BEGIN

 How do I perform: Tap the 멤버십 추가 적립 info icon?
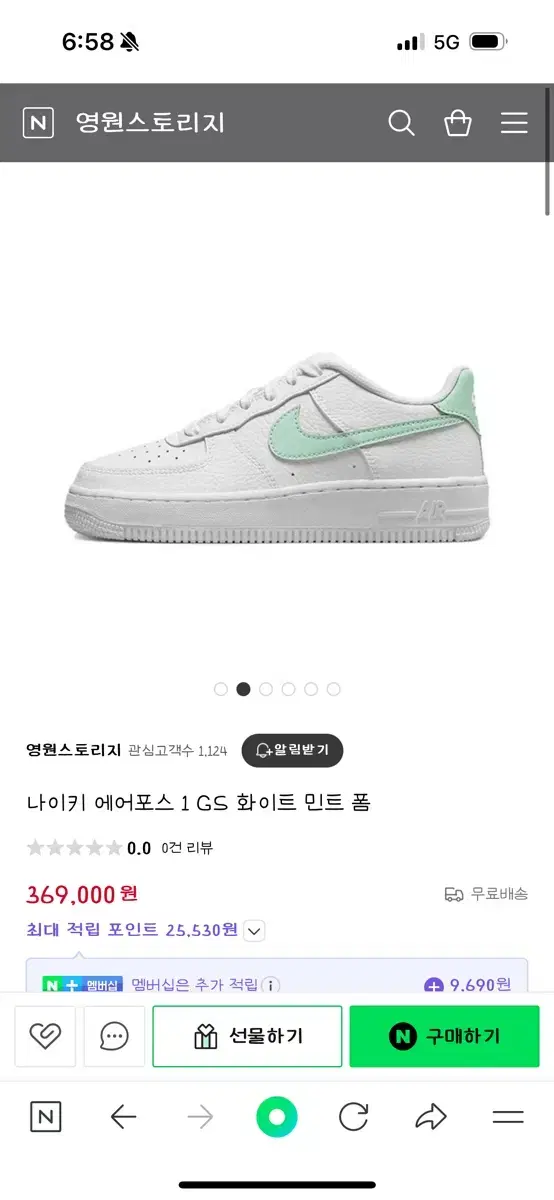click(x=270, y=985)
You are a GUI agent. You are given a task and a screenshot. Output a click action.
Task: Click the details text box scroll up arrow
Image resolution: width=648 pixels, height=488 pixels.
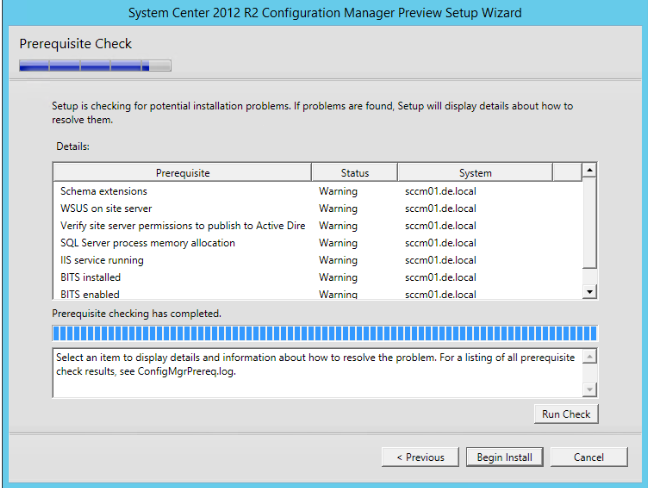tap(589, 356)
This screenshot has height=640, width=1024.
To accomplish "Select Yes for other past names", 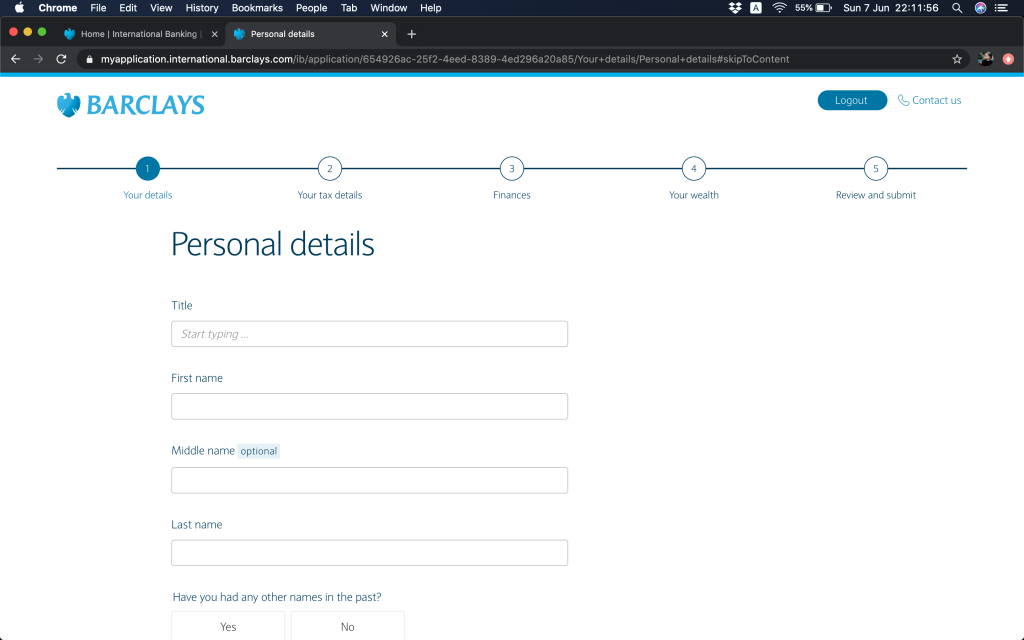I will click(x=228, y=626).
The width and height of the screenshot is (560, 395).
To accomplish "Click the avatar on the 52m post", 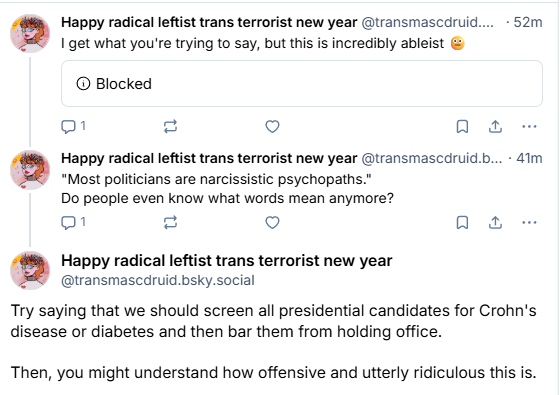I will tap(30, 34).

END

Across the entries above, how many lines contain "screenshot"? Provide only the count.

3